> **EXERCISE**: Please return, word for word, the line containing "Open the toolbar three-dot options menu" and each line after it through the end of the data below, and nothing else.

:::

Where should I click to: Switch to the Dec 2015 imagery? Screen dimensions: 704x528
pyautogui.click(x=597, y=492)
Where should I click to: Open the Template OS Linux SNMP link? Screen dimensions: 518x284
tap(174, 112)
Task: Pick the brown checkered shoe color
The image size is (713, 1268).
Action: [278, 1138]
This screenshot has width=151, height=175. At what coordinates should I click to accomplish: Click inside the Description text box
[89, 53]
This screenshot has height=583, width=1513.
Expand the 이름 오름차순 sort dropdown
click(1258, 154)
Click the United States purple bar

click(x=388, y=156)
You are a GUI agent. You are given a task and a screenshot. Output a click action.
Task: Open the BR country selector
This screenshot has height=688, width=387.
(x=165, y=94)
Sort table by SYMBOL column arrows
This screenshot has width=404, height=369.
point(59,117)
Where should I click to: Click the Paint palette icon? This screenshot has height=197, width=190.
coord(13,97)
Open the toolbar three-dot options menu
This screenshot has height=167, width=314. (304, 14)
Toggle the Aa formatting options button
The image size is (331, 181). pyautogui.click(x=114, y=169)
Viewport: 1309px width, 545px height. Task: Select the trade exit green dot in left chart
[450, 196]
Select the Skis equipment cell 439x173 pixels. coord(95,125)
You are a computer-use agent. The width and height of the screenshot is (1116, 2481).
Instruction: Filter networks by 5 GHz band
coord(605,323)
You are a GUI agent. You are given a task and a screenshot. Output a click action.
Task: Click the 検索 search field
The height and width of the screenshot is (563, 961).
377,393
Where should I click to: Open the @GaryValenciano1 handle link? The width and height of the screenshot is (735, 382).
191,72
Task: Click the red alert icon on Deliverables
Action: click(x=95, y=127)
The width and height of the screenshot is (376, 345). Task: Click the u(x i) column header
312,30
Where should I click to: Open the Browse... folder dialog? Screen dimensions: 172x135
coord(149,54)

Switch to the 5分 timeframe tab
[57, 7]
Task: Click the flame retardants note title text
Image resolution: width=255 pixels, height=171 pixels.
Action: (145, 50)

:::

> **EXPECTED ANSWER**:
Open the toolbar three-dot options menu
This screenshot has height=167, width=314. (304, 14)
Toggle the Aa formatting options button
The image size is (331, 181). pyautogui.click(x=114, y=169)
Viewport: 1309px width, 545px height. Task: Select the trade exit green dot in left chart
[450, 196]
Select the Skis equipment cell 439x173 pixels. coord(95,125)
You are a computer-use agent. The width and height of the screenshot is (1116, 2481).
Instruction: Filter networks by 5 GHz band
coord(605,323)
You are a GUI agent. You are given a task and a screenshot. Output a click action.
Task: Click the 検索 search field
The height and width of the screenshot is (563, 961).
377,393
Where should I click to: Open the @GaryValenciano1 handle link? The width and height of the screenshot is (735, 382).
191,72
Task: Click the red alert icon on Deliverables
Action: click(x=95, y=127)
The width and height of the screenshot is (376, 345). Task: Click the u(x i) column header
312,30
Where should I click to: Open the Browse... folder dialog? Screen dimensions: 172x135
coord(149,54)

Switch to the 5分 timeframe tab
[57, 7]
Task: Click the flame retardants note title text
Image resolution: width=255 pixels, height=171 pixels.
Action: (145, 50)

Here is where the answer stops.